> [Source extract]:

Looking down the bore was another matter entirely.  While still shiny because of its chrome plating, the bore was obviously well used.  Actually, well used is a charitable description - it was just plain worn.  Curious to see just how worn the bore was, we stuck a 7.62x39mm cartridge point first into the muzzle.  Normally the round should be able to enter the muzzle no further than halfway up the bullet's ogive.  In this case, it easily dropped in until stopped by the case neck.  Not to be daunted, we tried another test.  A 7.62x39mm projectile was pulled from a surplus East German military cartridge, and dropped into the chamber, point first.  A projectile should be a very tight fit in a bore, requiring significant effort to force it through.  In this case, a gentle push on a cleaning rod served to propel the bullet through the bore.  Inspection of the bullet revealed little or no trace of rifling.

With no great expectations, we trundled off to the NRA range to find out just how badly worn the bore was.  We used a mix of Sellier & Bellot 123 grain FMJ and Russian 122 grain JHP 7.62mm ammunition for the test.  Once set up a total of 60 rounds were fired at an NRA B-3 target set out at 50 feet (yes, that's right, feet, not yards or meters).  Out of 60 rounds fired, the gun did not function as a self loader once.  Each round had to be manually extracted and ejected and the new round then stripped into the chamber.  Out of 60 rounds fired, there were 47 impacts on the target.  Of those, 36 displayed a lateral impact, otherwise known as a keyhole.  Our surmise as to what had happened was that the bore was so worn that the bullets practically wobbled down the bore, providing little or no gas seal.  As a result, the gas pressure entering the operating mechanism was insufficient to work the gun.  Since the bullets left the barrel in an effectively unstabilized manner, they were likely tumbling point over base as soon as they left the muzzle, accounting for the keyhole target impacts.

> [Material shown]:
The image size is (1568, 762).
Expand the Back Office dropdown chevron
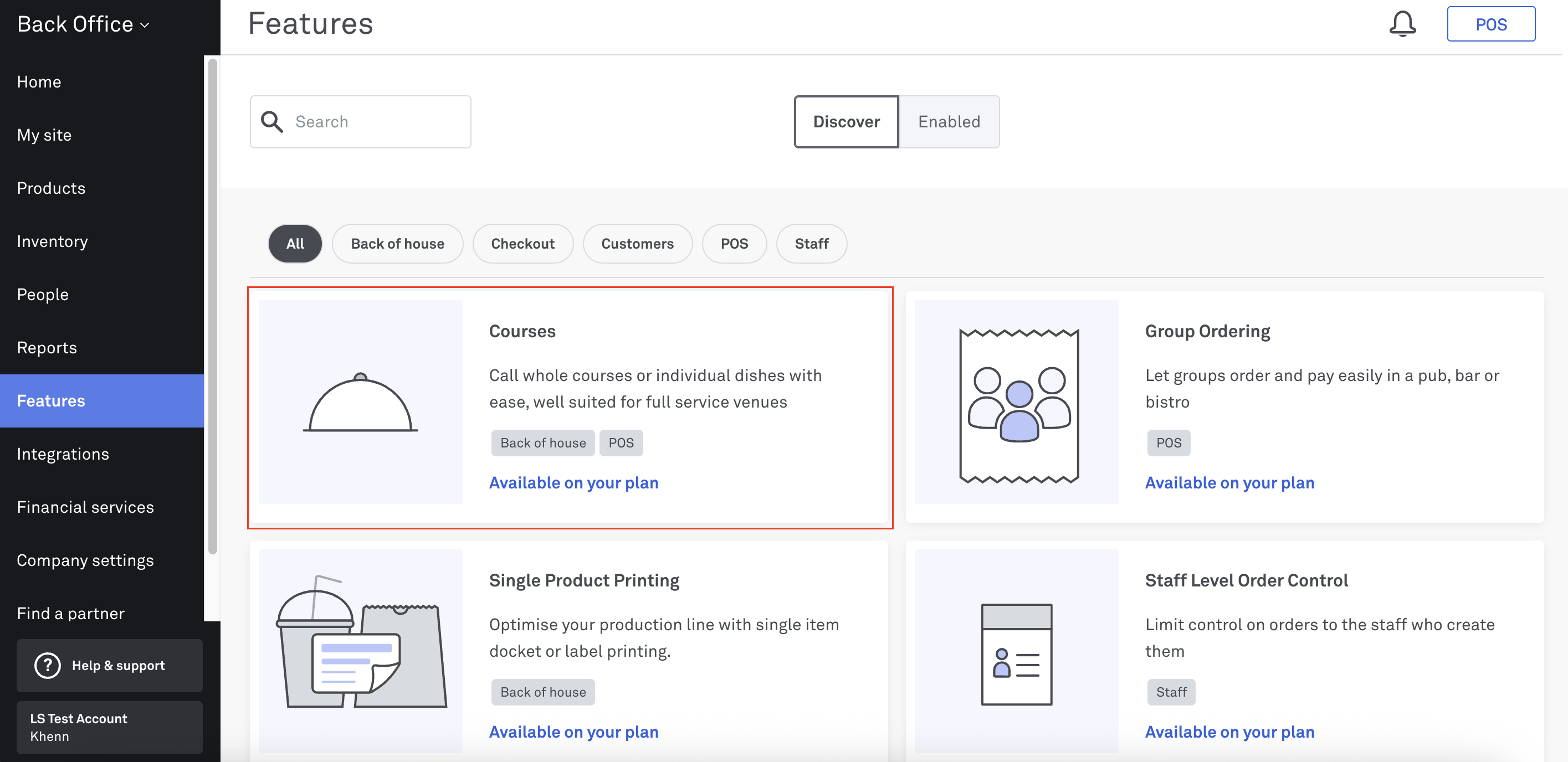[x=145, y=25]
--
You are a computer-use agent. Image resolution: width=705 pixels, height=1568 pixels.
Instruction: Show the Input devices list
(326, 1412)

> [Tasks]:
**1)** Using the excerpt about the worn rifle bore, decide whether each statement agrees with it: (a) the test ammunition included 123 grain FMJ from Sellier & Bellot, (b) the target was placed 50 yards away, (c) the gun worked as a self loader on at least some rounds. Answer yes or no for each and quote the words from the excerpt that settle it.
**2)** According to the excerpt about the worn rifle bore, how many of the target impacts showed a keyhole?
**3)** Write the next part of the excerpt about the worn rifle bore, starting after its final sentence.
The records aren't needed for any of this work.

> [Task-by-task results]:
**1)**
(a) Yes: "Sellier & Bellot 123 grain FMJ"
(b) No: "set out at 50 feet (yes, that's right, feet, not yards or meters)"
(c) No: "Out of 60 rounds fired, the gun did not function as a self loader once."

**2)** 36 of the 47 impacts showed a keyhole.

**3)**
Whatever the reason, the gun's performance was clearly unacceptable, and it was returned to Inter Ordnance.

Provost's Precision Pistols RPK
Sufficiently jaded by our experience with the Inter Ordnance RPK, we didn't expect much when the Provost's Precision Pistols (P3) gun arrived a few days later.  P3 is a small two man shop operated by Christopher Provost and Carl Giuffre, that has been in business for over ten years.  P3 depends heavily on their master machinist Dom Spano.  During that time P3 has focused mainly on precision pistol work including cryo-accurizing, special finishes, and accuracy packages.  About a year and a half ago, the organization became a licensed manufacturer of machine guns, suppressors, and AOW's.  Current production automatic firearms are all classed as "post-May-1986 dealer samples."  In addition to RPK's (both semi and full automatic, in both 7.62x39mm and 5.45x39mm), P3 also produces RPD's, and Krinkov variants of the AK-47 and AK-74.  P3 boasts a full machine shop and also does complete refinishing (with the exception of bluing).  We had higher hopes for the P3 RPK (this gun sells for a princely $1,200 compared to the Inter Ordnance piece's $750).  We were not disappointed.

The P3 gun was certainly as nice looking as the Inter Ordnance gun, if not nicer.  It was built on a milled Bulgarian semiautomatic receiver using a new Bulgarian parts set from K-Var.  The wood was a light blond color, and absolutely perfect, with no marring, nicks or storage dings.  Finish was a perfect matte black, also with no marring or scratches.  An internal examination revealed that the parts were new, as advertised, and the bore was as bright, sharp, and shiny as a newly minted dime.  A headspace check revealed the rifle to be as new, closing on a Go gauge, but not on a No-Go gauge.  The bipod extended smartly upon release and provided a very stable platform.

Perhaps the worst thing that could be said about this gun was that the new Bulgarian barrel had had the stowage rings for the cleaning rod milled flat, so that the rod could not be carried on the rifle.  According to P3, this was simply the way the parts came, and we could find no rhyme or reason to it.

The bolt group ran smoothly, and all controls functioned properly with no undue looseness or binding.  Despite the bore's apparently nice condition, we  were still cautious after our previous experience.  However, when we tried to insert a bullet, point first into the muzzle, it went in only until the point where the diameter began to widen, and then stopped.  Things were given a prognosis of guarded optimism, and we began to look forward to the range test.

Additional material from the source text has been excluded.